In graph theory, a biconnected component (or 2-connected component) is a maximal biconnected subgraph.
Ok what comes to my mind is a very brute-force approach that isn't going to scale well, but I also remember reading that finding biconnected components is in fact a hard problem, computationally, so let's just start with it and then see if there's optimizations to be done.
Given a set of N nodes, check for each possible subset of nodes whether they form a biconnected component. Typically, you'll want the biggest component available, so just start with the whole graph, then with all subgraphs of N-1 nodes, N-2, and so on. As soon as you find one solution, you'll know you have found one of the biggest possible size and you can quite. Still, you'll end up checking 2^N subgraphs in the worst case. So start with a loop constructing your graphs to be tested.

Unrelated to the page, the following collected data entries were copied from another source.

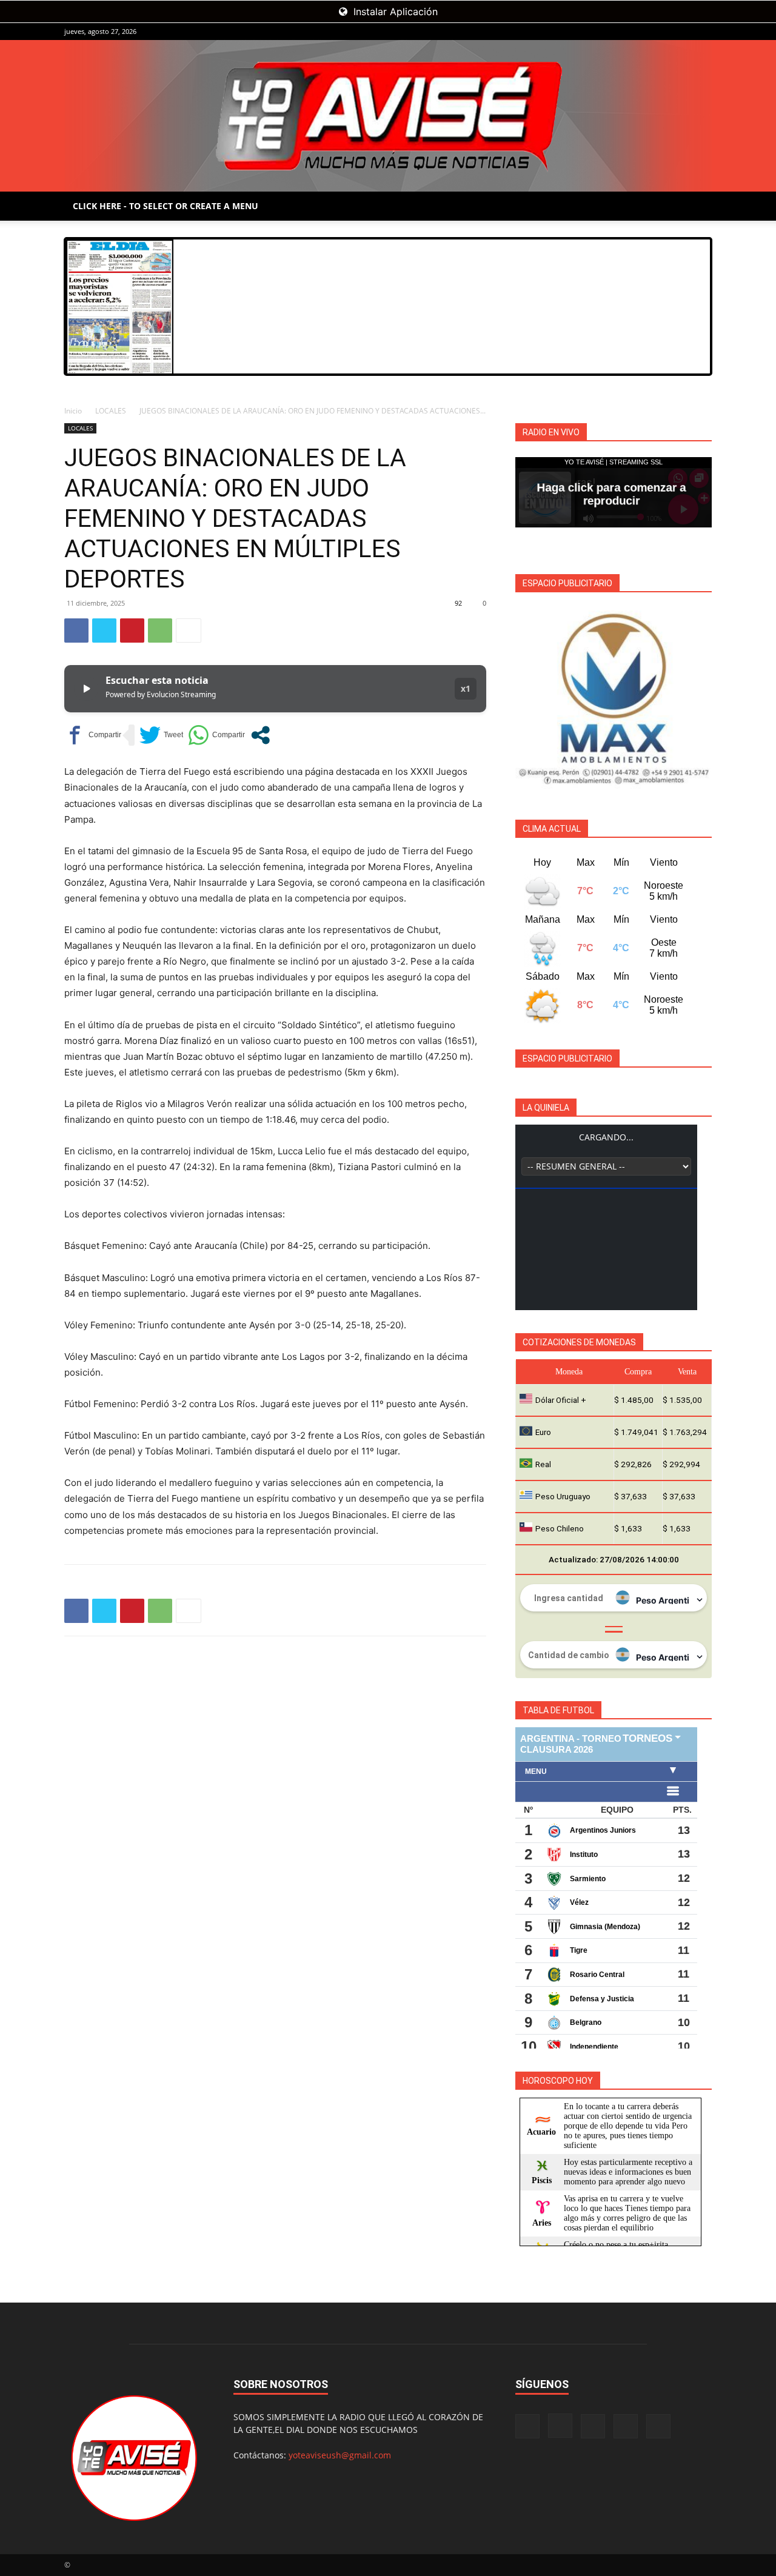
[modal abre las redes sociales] (260, 735)
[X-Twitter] (683, 31)
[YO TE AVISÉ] (388, 116)
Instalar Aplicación (394, 11)
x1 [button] (465, 688)
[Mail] (663, 31)
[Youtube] (703, 31)
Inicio (73, 411)
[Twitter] (104, 630)
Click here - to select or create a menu (165, 206)
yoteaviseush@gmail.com (340, 2455)
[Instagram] (643, 31)
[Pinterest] (132, 630)
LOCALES (110, 411)
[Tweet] (161, 735)
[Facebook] (623, 31)
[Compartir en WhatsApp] (216, 735)
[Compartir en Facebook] (92, 735)
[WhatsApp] (160, 630)
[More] (188, 630)
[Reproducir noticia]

To find out if a given graph with K nodes is a biconnected component, loop over all K*(K-1)/2 pairs of nodes and find out if there are two independent paths between them.

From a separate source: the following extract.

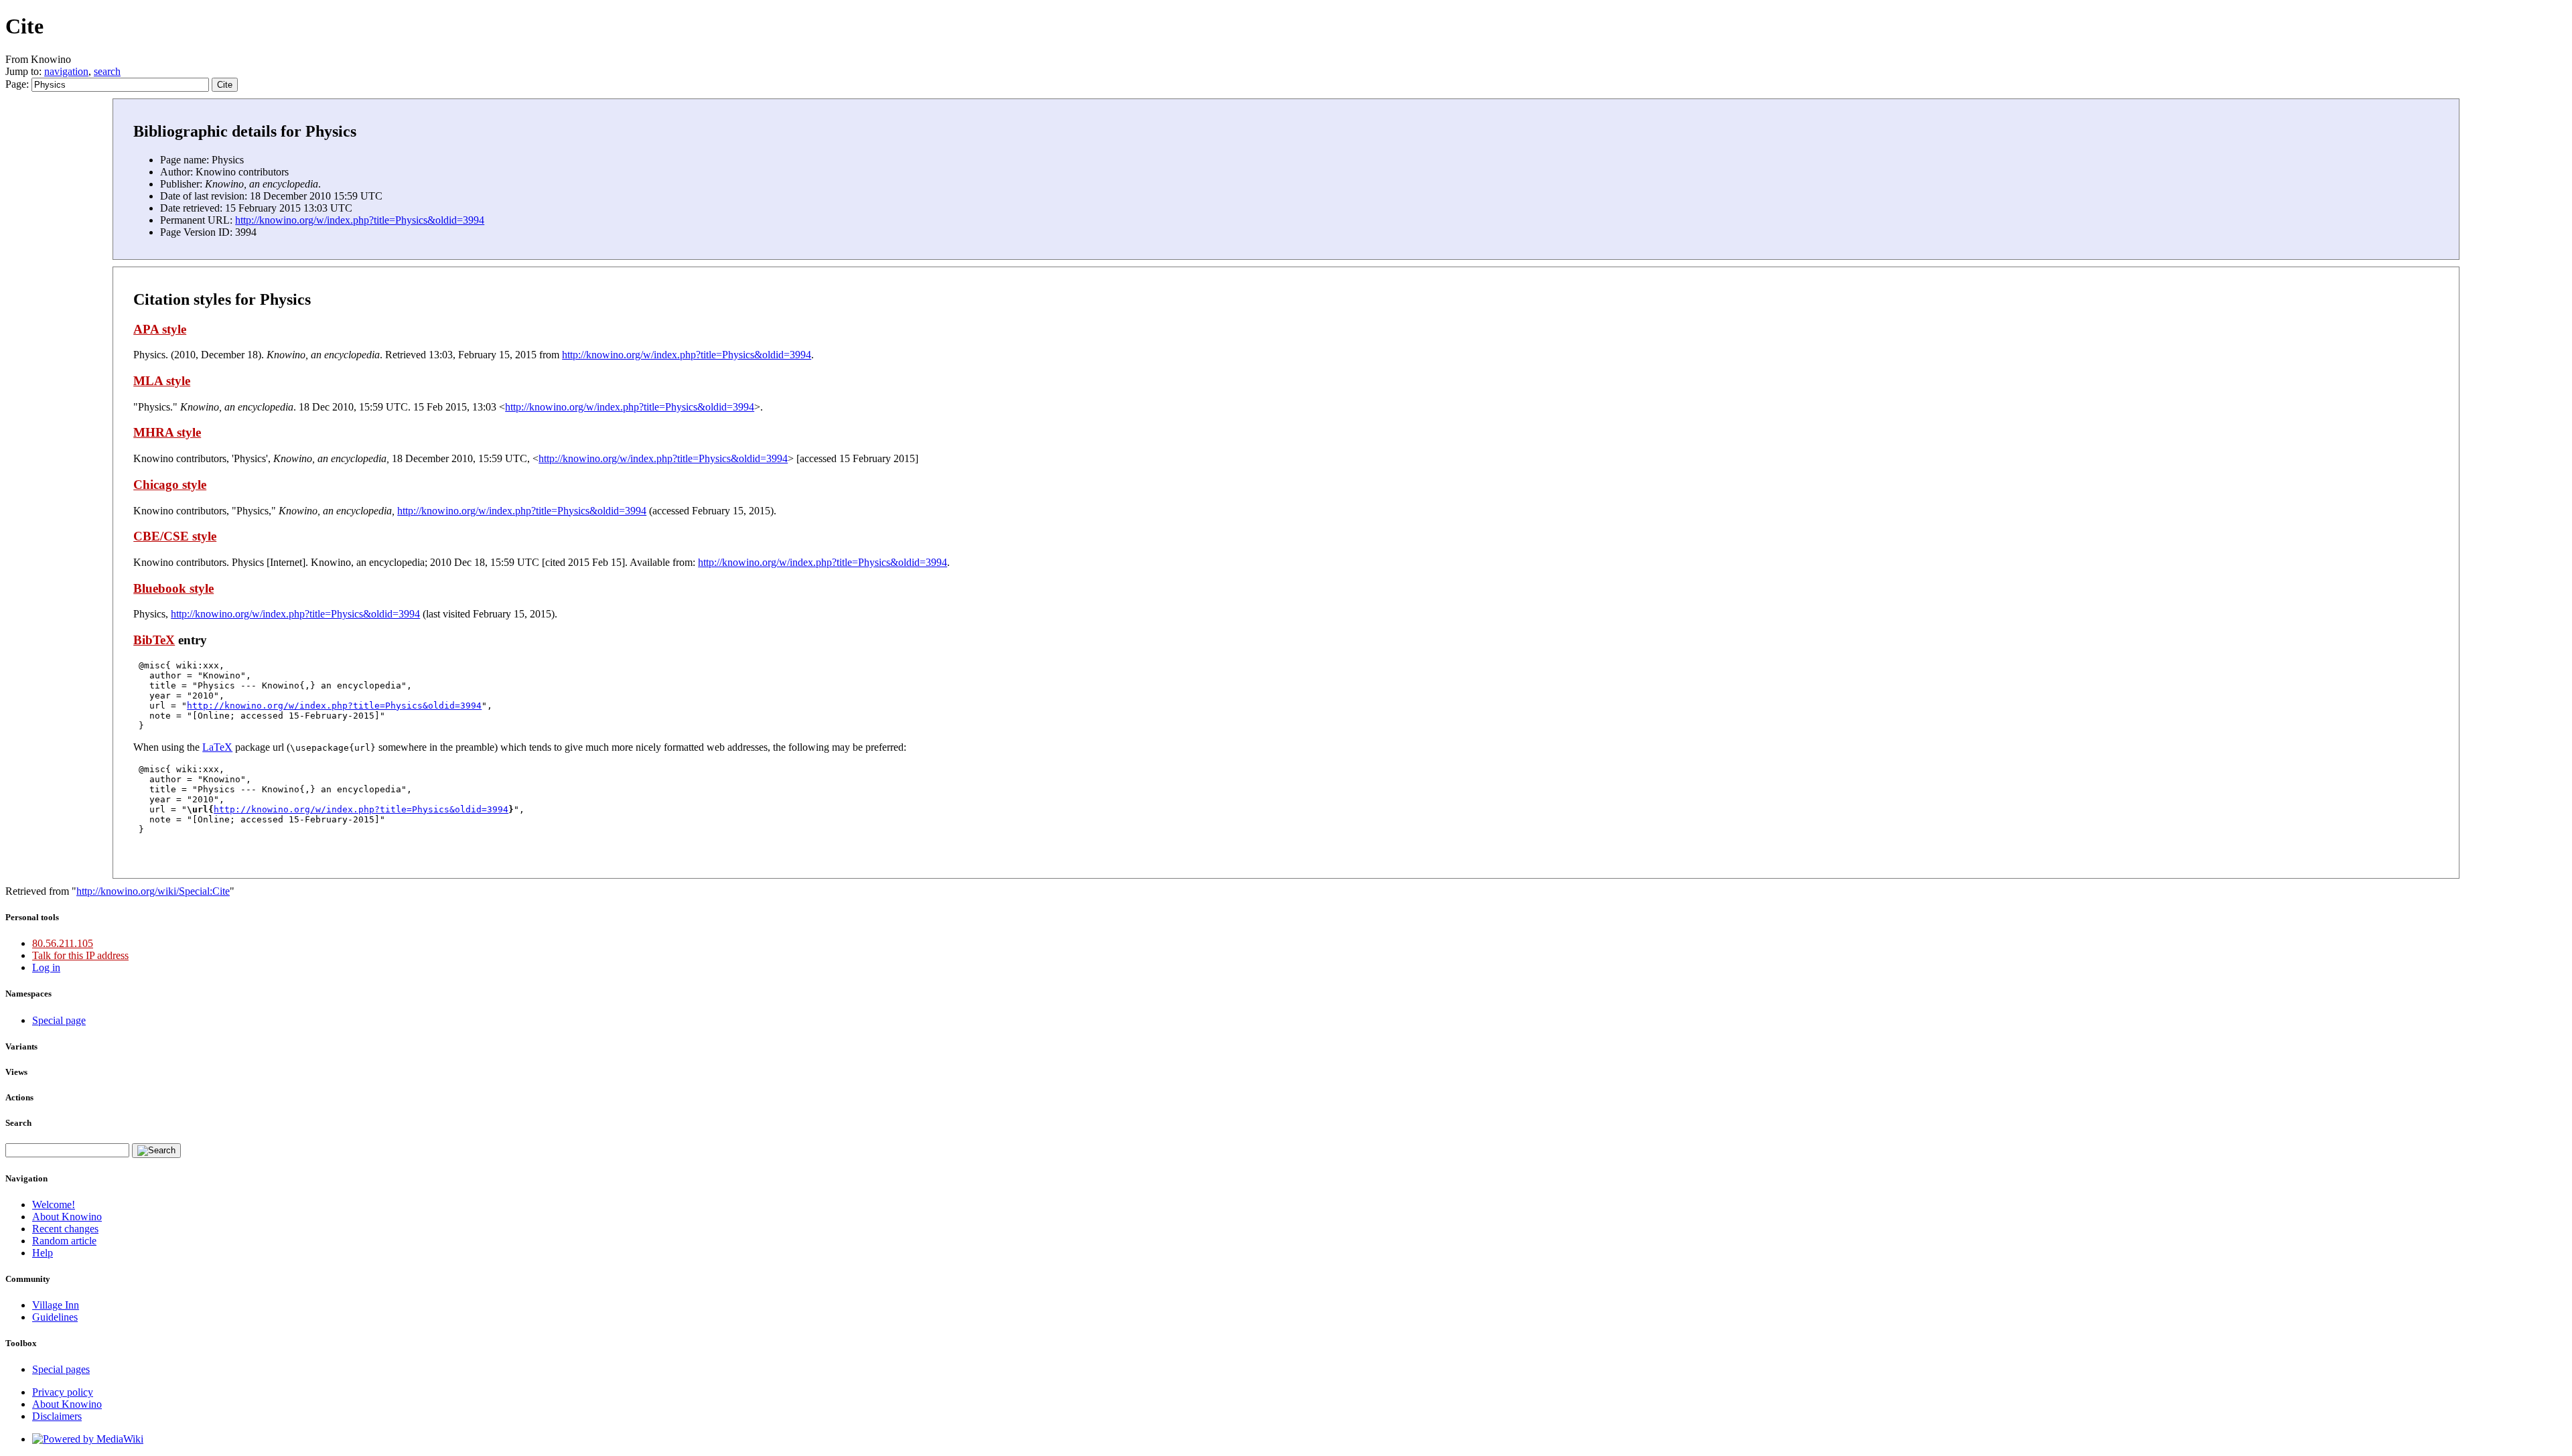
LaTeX (217, 747)
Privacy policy (62, 1392)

In order to find out if two nodes i and j are biconnected, first find all paths between them. For each path, find out if there is an alternative connection to that path. If you find one, you're done for that pair. If not, you've found proof that the graph you're looking at is not biconnected and you can break from all loops but the outer one and test the next graph.
In order to see if there is an alternative connection between i and j, take out all edges you used in the first path, and see if you can find another one. If you can, you're fine with i and j. If you can't, continue with the next path in the initial list of paths you found. If you reach the end of your list of paths without finding one for which an alternative exists when taking out the involved edges, the two nodes are not biconnected and hence the whole graph isn't.
There is a linear run time algorithm for finding all cut points (or cut vertices or articulation points) in a given graph using Depth First Search.
Once you found all the cut points, it's easy to find all of the bicomponents.